TEXT EXTRACT:
That brush set looks really nice! I've never tried SK brushes (well I have barely tried any SK stuff haha)


----------



## saku (Nov 15, 2014)

MyMonthlyObsessions said:


> I'm thinking of grabbing this! What does everyone think? I only have a few brushes from her so I'm not sure how the sets usually are. Seems like an awesome value!


the full sized brushes are definitely a lot better than the sets, from what i've read in various blogs


----------



## normajean2008 (Nov 17, 2014)

saku said:


> the full sized brushes are definitely a lot better than the sets, from what i've read in various blogs


I agree.  The brushes in her sets are hit or miss on quality.  I bought several once they started the special sets, and ended up with too many brushes that were scratchy, hard, or didn't apply product smoothly.  

The original brushes that have black handles are usually pretty good, I've never bought one that was bad.  Having said that, I've also bought way too many expensive luxury brushes that I've also not liked/felt were worth the higher cost.

MATERIAL:
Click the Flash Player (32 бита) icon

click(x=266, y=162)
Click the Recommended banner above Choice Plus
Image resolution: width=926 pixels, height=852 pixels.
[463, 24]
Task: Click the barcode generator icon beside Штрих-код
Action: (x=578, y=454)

WHAT YOU WILL DO:
(a) How would you translate this sentence from the brush thread into Spanish: "The brushes in her sets are hit or miss on quality."
(b) Could you change "banner" to "label" in the entries, starting with the line with "Click the Recommended" and going on through the end of the entries, and give back only those lines with everything else unchanged?

RESULTS OF THE EXERCISE:
(a) Los pinceles de sus sets tienen una calidad irregular.

(b)
Click the Recommended label above Choice Plus
Image resolution: width=926 pixels, height=852 pixels.
[463, 24]
Task: Click the barcode generator icon beside Штрих-код
Action: (x=578, y=454)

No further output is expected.